IoT is Improving Patient Outcomes
Today, patients can reduce their visits to doctors by communicating via smart devices and mobile apps. The IoT-fueled products allow physicians to remotely monitor the factors affecting their patients’ wellbeing, e.g., temperature, heart rate, sleep, blood pressure. If there are any alerts, instant notifications are sent to healthcare providers who, in turn, can react as fast as possible.
Connected to Bluetooth, different aids serve the specific needs of patients. Some of those can track medication, the other – brain waves. For example, Verisense, a sensing solution, helps study breast cancer fatigue while patients wear bends that follow their fatigue-related health indicators. Diabetes patients, for instance, can currently wear contact lenses, which monitor blood sugar.
Some smart fridges can ensure that the vaccines are kept at the proper temperature. Asthma and other respiratory patients benefit from smart inhalers provided by such companies as Propeller Health, Novartis, Qualcomm, etc.
The number of real use cases of IoT is limitless, and we can talk about its benefits endlessly. Still, there is no doubt that all these solutions bring new value to the healthcare industry by improving patient outcomes.
Big Data Is Improving Patient Outcomes
Accurate data analysis has always been one of the top priorities of the healthcare industry. According to the Black Book survey, over 90% of financial executives working at hospitals state that they are actively looking for effective ways to better connect care with analytics. They also suggest that this confluence would help them achieve better patient outcomes.
Big Data adoption in hospitals can improve the accuracy of predictions on hospitalization risks for patients with chronic diseases.
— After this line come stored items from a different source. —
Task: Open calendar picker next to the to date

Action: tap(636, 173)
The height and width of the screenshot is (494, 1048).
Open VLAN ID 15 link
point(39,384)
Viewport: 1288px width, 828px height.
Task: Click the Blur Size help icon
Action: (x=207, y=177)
By analyzing this data, doctors can provide more personalized treatment and, ultimately, reduce the number of hospitalized patients.
Remote monitoring and advanced analytics allow quick collecting data from patients. Based on the gathered data, doctors can ask patients to visit hospitals to optimize the treatment if needed. Such advancements show that people become more engaged in getting appropriate therapy.
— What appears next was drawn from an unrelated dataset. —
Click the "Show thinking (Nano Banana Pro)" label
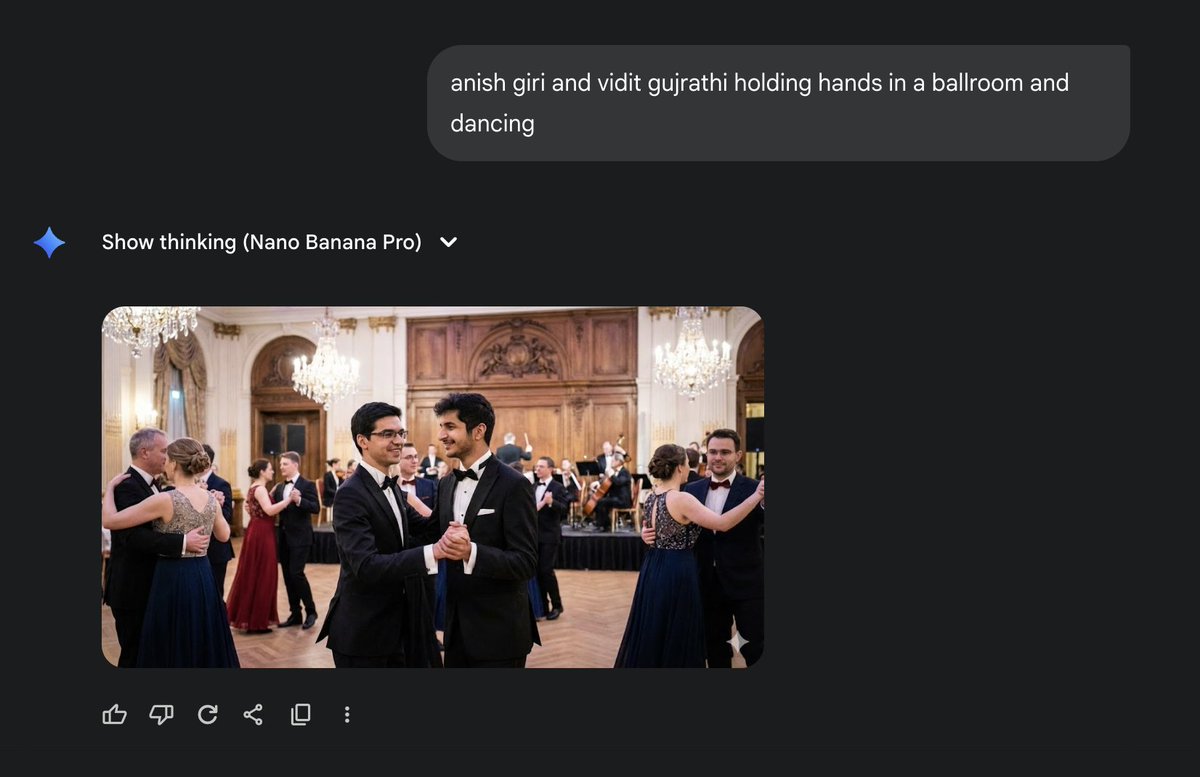The image size is (1200, 777). click(x=261, y=242)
Enhancing patient outcomes is one of the significant Big Data challenges nowadays. Hospitals are investing in software solutions designed to provide a holistic view of their patients. Often referred to as Customer 360-degree, such systems can provide a complete view of patients’ social, medical, and environmental data.
With the help of that data, healthcare providers can see a full picture and provide proper prevention and treatment. Many software providers have already succeeded in creating robust technological solutions that ensure data integrity, predictive analytics, and data privacy.
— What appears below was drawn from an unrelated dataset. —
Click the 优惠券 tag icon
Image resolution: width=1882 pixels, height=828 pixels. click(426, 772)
Together with IoT, Big Data could improve the outcomes not only of separate groups of people but the entire human population globally. However, there are still many countries that lag behind others in digital transformation. Among the top barriers are low budgeting and sometimes poor understanding about how that should be done the right way.
Many countries still gather patients’ data using paper, although there is already robotic process automation (RPA) aimed to free human medical resources for more critical tasks. Great work should be done by national authorities and healthcare providers to overcome the roadblocks on the way to better patient outcomes. They need to unite their efforts in giving people seamless access to medicine in different parts of the world. Only then will it be possible to shift towards value-based healthcare.
Big Data and IoT give humans a lot of opportunities for healthcare, and that is the right time to start using those to the fullest. Healthcare providers, together with software vendors, can implement intelligent technologies to improve patient outcomes and business performance. The entire industry will continue changing since new solutions emerge, and patients expect hospitals react to the changes driven by technology evolution.